“Yes, Virginia, we’re going to Paris for Christmas (again).”

Well, it’s true. Virginia shouldn’t be kept in the dark.

Lana posted to Facebook earlier, saying,

“We’re heading back to France for a month this winter; we’ll spend Christmas in the Dordogne and ring in the new year in Paris. Our collective new year’s resolution is to not lose any kids on the Metro this year.”

I figured she’s better at the brevity than I am, so I’d just totally copy & paste… However, you should know that it really IS a resolution not to lose anyone on the Métro this year… if you haven’t heard (or read) the story, you should check it out here.

It’s kind of Lana to act like it’s “OUR” resolution, but… really, it’s on my behalf. She didn’t lose anybody on the subway. I’m pretty much the only one round here who did.

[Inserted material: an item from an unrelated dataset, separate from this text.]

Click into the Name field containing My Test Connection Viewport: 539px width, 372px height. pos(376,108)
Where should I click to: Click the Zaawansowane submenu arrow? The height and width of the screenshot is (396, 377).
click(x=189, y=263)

The kindness of extending it to “our” is pretty exceptional, really– unless what she actually means is “I’m gonna kill that son-of-a-grawlix if he loses another one of OUR kids on the subway.”

She might mean that.

It’s a pretty significant test of your relationship when you answer the phone to the question, “Where ARE you guys?” and answer, “So! Uhhhh– Crazy thing happened… Lost one of the kids on the subway! Heh! …NOT kidding, no, but, uhhhh, don’t worry! I’m looking right at her, right now!”

It coulda gone a BUNCH of different ways, that paticular convo. Fortunately, I am lucky enough to have a kind partner, who didn’t dial in a tactical nuke based on my phone coordinates.

(And, EQUALLY FORTUNATELY, I had left the flat an hour earlier than we had planned together, giving me an extra hour to scour the subway with a depth and complexity of panic I had not previously known, which resulted in almost totally finding our child before said phone call took place.)

And, before you ask (if you’re not reading the old post), YES, we had a plan for what would happen if we got separated. That plan had a few holes, it would seem… like, say, not anticipating Sawyer would ever be by herself, just sort of assuming that she would always be in AT LEAST pair of kids. (We’ve got so many– what were the odds she’d be alone?) Also, we assumed the plan of “get off at the next stop, and wait for us to come find you” would allow for the reaction time of the kids involved– which it did not. She didn’t manage to get off until FOUR stations after. We ALSO didn’t consider that the now-it’s-swiss-cheese plan would come into conflict with another age-old rule in our family– “don’t get into a car with a stranger.” This, of course, ultimately prevented Sawyer from getting back ON the subway with the RATP guards, who were trying to return her to Bastille to meet us. I am proud of her hewing to the rule, even if that behavior (you know, paying attention to oft-repeated rules) is the exception, not the… not the… well, you know. Rule.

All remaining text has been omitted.